Рассудок работал безотказно. Он сразу же понял очень и очень многое. Авелир говорил верные вещи о его «испорченном» зрении и о трещине, которая рассекает его семя души надвое. Два часа назад прихоть проклятого Черного Цветка швырнула семя его души прочь из тела прямо во плоть девкатра. А теперь вернула обратно. Но не все семя целиком.
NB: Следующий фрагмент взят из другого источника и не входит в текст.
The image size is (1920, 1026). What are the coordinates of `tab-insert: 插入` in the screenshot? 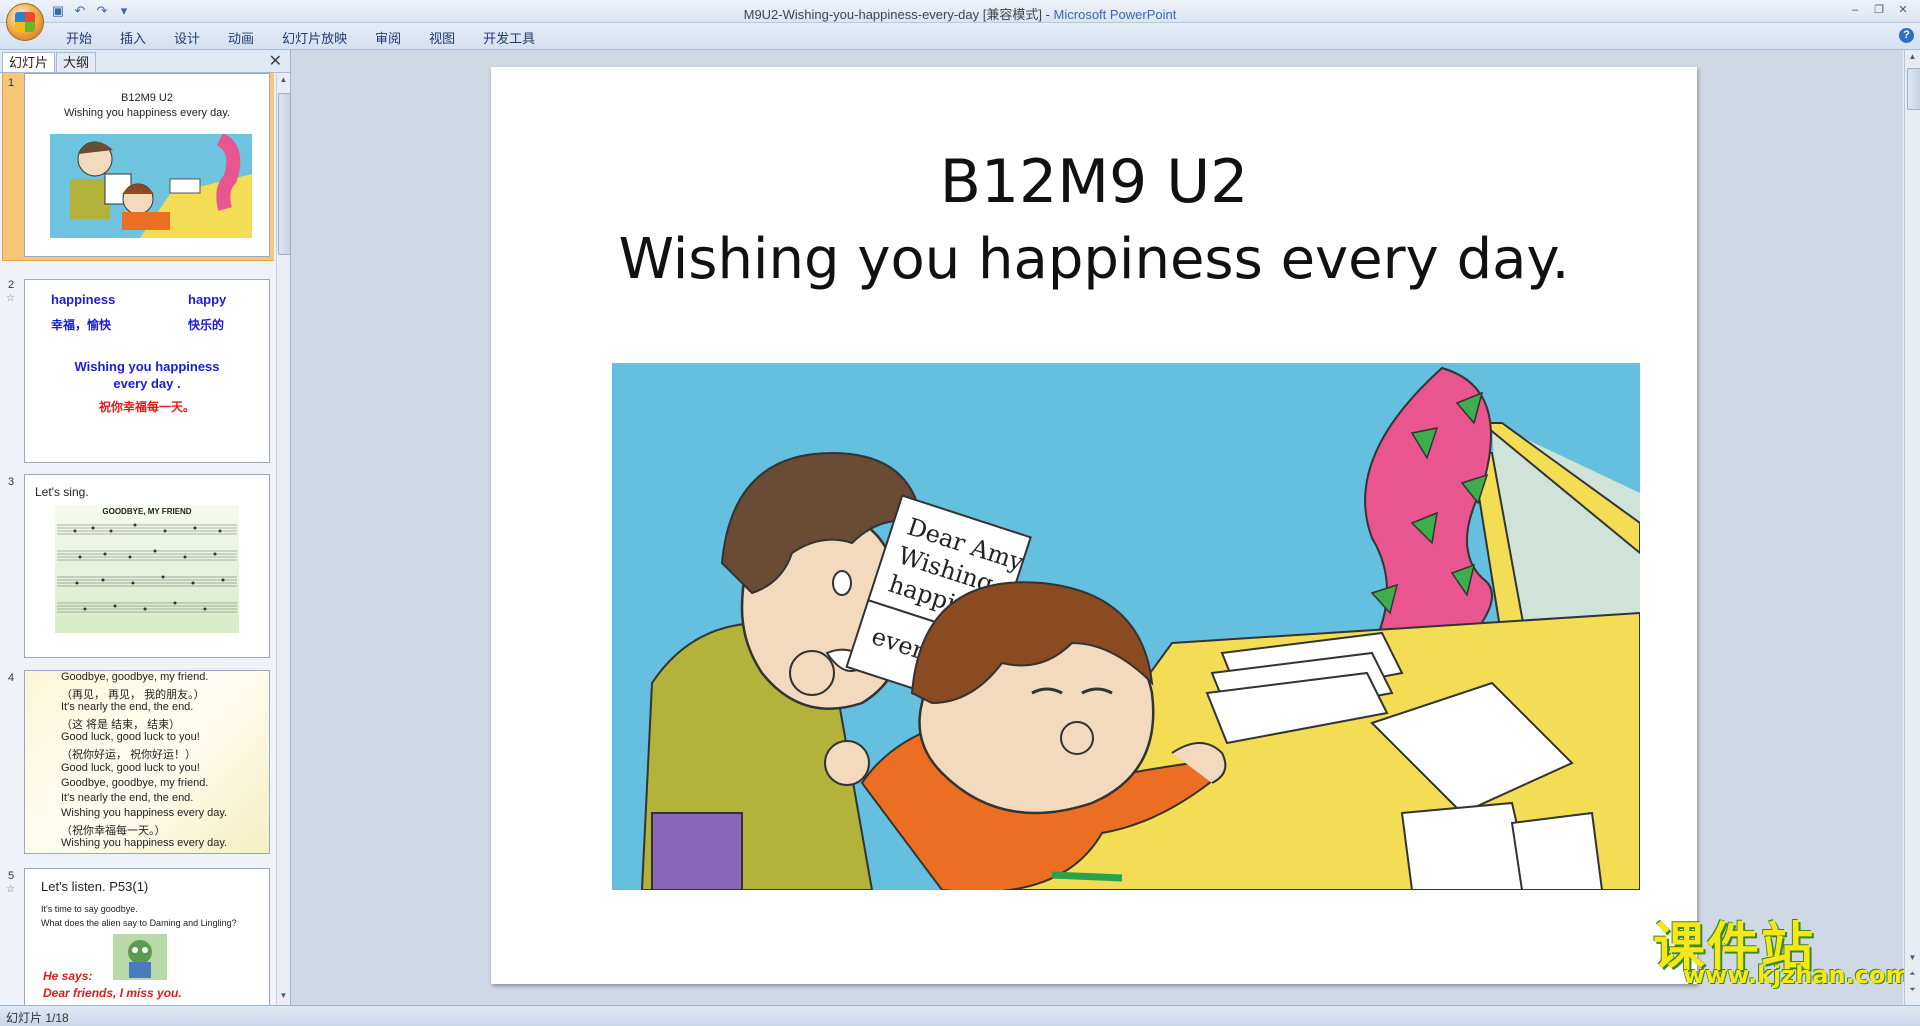 It's located at (133, 38).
А лишь половину.
Самое грозное и тревожащее было в том, что Эгин понял наконец слова-образы Авелира о «воине, проливающем кровь как воду». Он, Эгин Светлый, подымающийся сейчас на четвереньки и озирающийся по сторонам в поисках оружия, воспринимал облик себя, Эгина Темного, воспринимал так, как его начатки виделись Авелиру. Это была страшная тварь. Мстительный, коварный, изощренный в убийстве и выживании, аррум Опоры Вещей был жесток и холоден, как спрут. Мало того! Помыслы этого аррума становились все чернее. Он видел вещи не такими, какие они есть, а совершенно извращенными. Так, ему хотелось увидеть себя предательски убитым Лагхой Коаларой и он увидел раны на своем теле. Раны, которых в действительности не было и быть не могло.
В общем, аррум оказался редкой свиньей. Эгин был о себе ощутимо лучшего мнения. «С другой стороны, – совершенно не ко времени подумалось ему, – есть ведь и другой я, то есть этот я, тот есть тот, кто сейчас смотрит на девкатра со стороны и одновременно с этим ищет оружие.»
Эгин Темный видел, как его израненное тело куда-то поползло на четвереньках прочь от носилок. Все-таки Лагха – последний мерзавец изо всех мерзавцев Круга Земель. Кажется, он умудрился использовать южные секреты Переделывания и теперь его, Эгина, телу, приуготовлена незавидная участь костерукого. Но это все чушь, обман, многокрасочная иллюзия, насланная Лагхой Коаларой. И этой иллюзии суждено стать черной реальностью. Потому что песок уже стоит высокой стеной поперечником в пол-лиги и стена эта сплошь обращается жидким огнем. Он отмоет дочерна и иллюзии, и череп их хозяина.